Specializes in A myriad of specialties.

[quote name=mustlovepoodles.:crying2: sitting in a cold room with a premie, waiting for death--no milk, no cuddling allowed. [/quote]

how totally sad(and unkind)that had to have been. glad i didn't work peds back then; never could've done that.

anyone remember using granulex spray on decubs? gosh, i sure do. it had an oddly reassuring smell....wonder if it's even made anymore....

we used "bag balm"(came in a green square tin originally intended for cow teets) on most all incontinent pts--worked great-as long as the nurses and aides were faithfully applying it! the urine just ran right off the butts with that stuff on it---like water that beads up on a freshly waxed car!

i also recall the "painting" (i.e.,use of milk of magnesia then applying the heat lamp after taping the buttocks either to the side rail or up on to itself)--in fact, i recall how aghast :eek: i was when i watched the rn i worked with train me to do that treatment. it worked though!

Oh I remember Granulex and the smell!!

Specializes in Gerontology, nursing education.

Some things have not changed for the better. Subordinate staff, that is, the aides, lived in fear of the RN. Not that we want people necessarily afraid of us, but it was much better when the aides realized that the RN was actually in charge and there'd be consequences to pay for the aide who challenged that. Things were better when more military-like.

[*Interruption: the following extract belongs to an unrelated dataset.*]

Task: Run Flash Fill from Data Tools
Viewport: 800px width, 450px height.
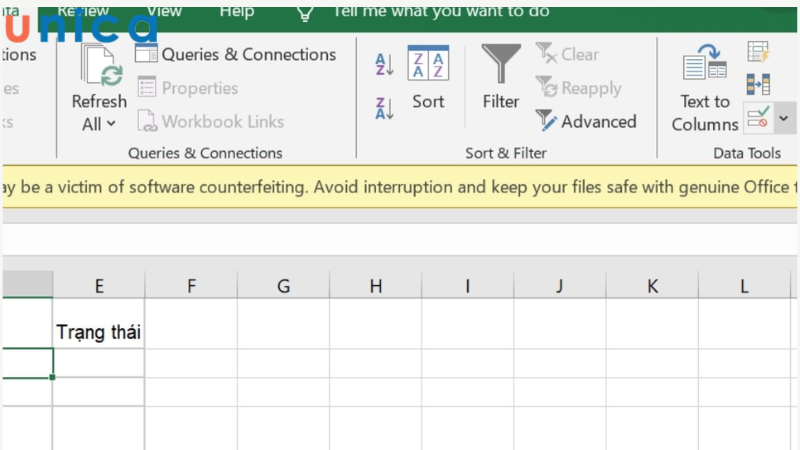Action: point(758,52)
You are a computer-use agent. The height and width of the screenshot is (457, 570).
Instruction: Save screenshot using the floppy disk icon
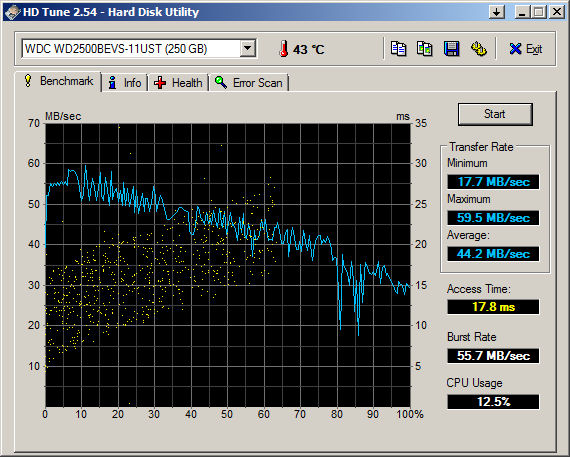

Now, anything goes because managers are afraid to discipline or even correct. Managers and Administrators fear c/o racism or genderism or religionism, so refuse to make problem employees shape up or ship out. I"m not saying there weren't problems or unfairness, but there are today, too, no matter how fair and reasonable we all try to be. Anyone who's upset today can utter the right word or 2 and bring Management to its knees, whether justified or not.

I don't know. I've never been able to intimidate anyone, CNA or CNO, no matter how hard I have tried. :D

Seriously, when I was a newbie nurse, the nursing assistants often refused to listen to the nurses because they were unionized. I still remember a nursing assistant who took her union-permitted fifteen minute break in the afternoon when the rest of us were all going to be late because we'd been short staffed. She refused to walk a couple of patients because it was time for her break.

If I wanted a military-type environment, I would have joined the service.

Hospitals were into real customer service and we didn't need Press-Ganey to show us the right way to do things. We gave correct nursing care and somehow achieved the same goals.

Amen to that! We achieved patient, er, customer satisfaction because we delivered good care, not because we had some pointy-haired administrator telling us that we needed to focus on making sure everyone had a cold drink and a warm blanket (oh, and by that I mean the visitors, not the patient!)

I miss what nursing used to be.

Specializes in RETIRED Cath Lab/Cardiology/Radiology.

Post-partum sitz baths. :D :D

Cleaning the sitz bath before and after.